__WHAT YOU SHOULD DO__:
Rescale the records that begin at the line containing "886x506 pixels. Task: Tap the icon" and stop after the line containing "coord(37,871)", rewriting only those lines, requests included. Multiply every coordinate in the answers by 0.45 and round to whole numbers with halves going up, leaving all numbers in the requests unchanged.

__WORKING DATA__:
** Start **

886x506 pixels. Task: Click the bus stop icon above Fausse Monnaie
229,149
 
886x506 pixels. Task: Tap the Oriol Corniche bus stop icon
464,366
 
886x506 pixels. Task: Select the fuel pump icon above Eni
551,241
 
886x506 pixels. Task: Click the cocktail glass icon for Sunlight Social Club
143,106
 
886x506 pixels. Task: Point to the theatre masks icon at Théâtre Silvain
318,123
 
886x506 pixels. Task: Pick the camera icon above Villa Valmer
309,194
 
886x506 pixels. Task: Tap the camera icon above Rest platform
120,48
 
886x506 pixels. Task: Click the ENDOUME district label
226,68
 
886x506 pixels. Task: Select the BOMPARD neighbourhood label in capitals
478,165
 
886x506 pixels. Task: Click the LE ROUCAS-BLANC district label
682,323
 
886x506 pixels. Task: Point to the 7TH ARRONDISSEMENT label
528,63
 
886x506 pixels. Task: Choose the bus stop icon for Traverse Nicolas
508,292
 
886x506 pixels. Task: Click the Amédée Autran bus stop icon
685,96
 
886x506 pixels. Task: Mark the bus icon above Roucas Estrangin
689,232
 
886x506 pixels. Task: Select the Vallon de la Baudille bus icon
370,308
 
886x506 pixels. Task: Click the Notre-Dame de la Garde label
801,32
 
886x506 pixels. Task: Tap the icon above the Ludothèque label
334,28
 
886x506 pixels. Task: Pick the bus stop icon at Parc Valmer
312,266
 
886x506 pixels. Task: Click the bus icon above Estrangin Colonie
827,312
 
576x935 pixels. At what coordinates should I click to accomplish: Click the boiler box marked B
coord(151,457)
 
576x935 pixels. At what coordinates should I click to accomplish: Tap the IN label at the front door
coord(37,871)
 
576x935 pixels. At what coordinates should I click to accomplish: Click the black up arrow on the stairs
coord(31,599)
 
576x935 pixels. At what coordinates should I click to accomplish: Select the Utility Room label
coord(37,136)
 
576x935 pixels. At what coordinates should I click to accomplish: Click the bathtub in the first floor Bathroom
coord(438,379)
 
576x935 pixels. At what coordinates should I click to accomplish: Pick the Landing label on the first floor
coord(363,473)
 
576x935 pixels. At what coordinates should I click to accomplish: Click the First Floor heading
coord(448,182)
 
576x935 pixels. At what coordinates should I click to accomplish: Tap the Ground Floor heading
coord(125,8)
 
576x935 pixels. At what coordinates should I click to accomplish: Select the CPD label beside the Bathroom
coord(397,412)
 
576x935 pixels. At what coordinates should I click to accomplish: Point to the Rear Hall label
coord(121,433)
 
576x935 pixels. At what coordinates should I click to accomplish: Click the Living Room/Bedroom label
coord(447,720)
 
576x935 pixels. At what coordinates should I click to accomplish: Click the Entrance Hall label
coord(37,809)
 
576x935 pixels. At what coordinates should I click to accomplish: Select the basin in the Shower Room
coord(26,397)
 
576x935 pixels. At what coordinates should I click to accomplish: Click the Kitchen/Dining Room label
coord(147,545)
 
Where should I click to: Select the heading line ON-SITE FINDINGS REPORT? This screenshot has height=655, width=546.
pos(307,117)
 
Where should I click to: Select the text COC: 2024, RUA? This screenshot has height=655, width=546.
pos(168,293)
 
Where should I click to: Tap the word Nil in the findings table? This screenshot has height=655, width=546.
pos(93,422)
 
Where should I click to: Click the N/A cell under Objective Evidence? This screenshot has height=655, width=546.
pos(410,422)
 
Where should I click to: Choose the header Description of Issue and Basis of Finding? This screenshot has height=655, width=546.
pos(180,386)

** End **

__EXPECTED ANSWER__:
886x506 pixels. Task: Tap the icon above the Ludothèque label
150,13
 
886x506 pixels. Task: Pick the bus stop icon at Parc Valmer
140,120
 
886x506 pixels. Task: Click the bus icon above Estrangin Colonie
372,140
 
576x935 pixels. At what coordinates should I click to accomplish: Click the boiler box marked B
coord(68,206)
 
576x935 pixels. At what coordinates should I click to accomplish: Tap the IN label at the front door
coord(17,392)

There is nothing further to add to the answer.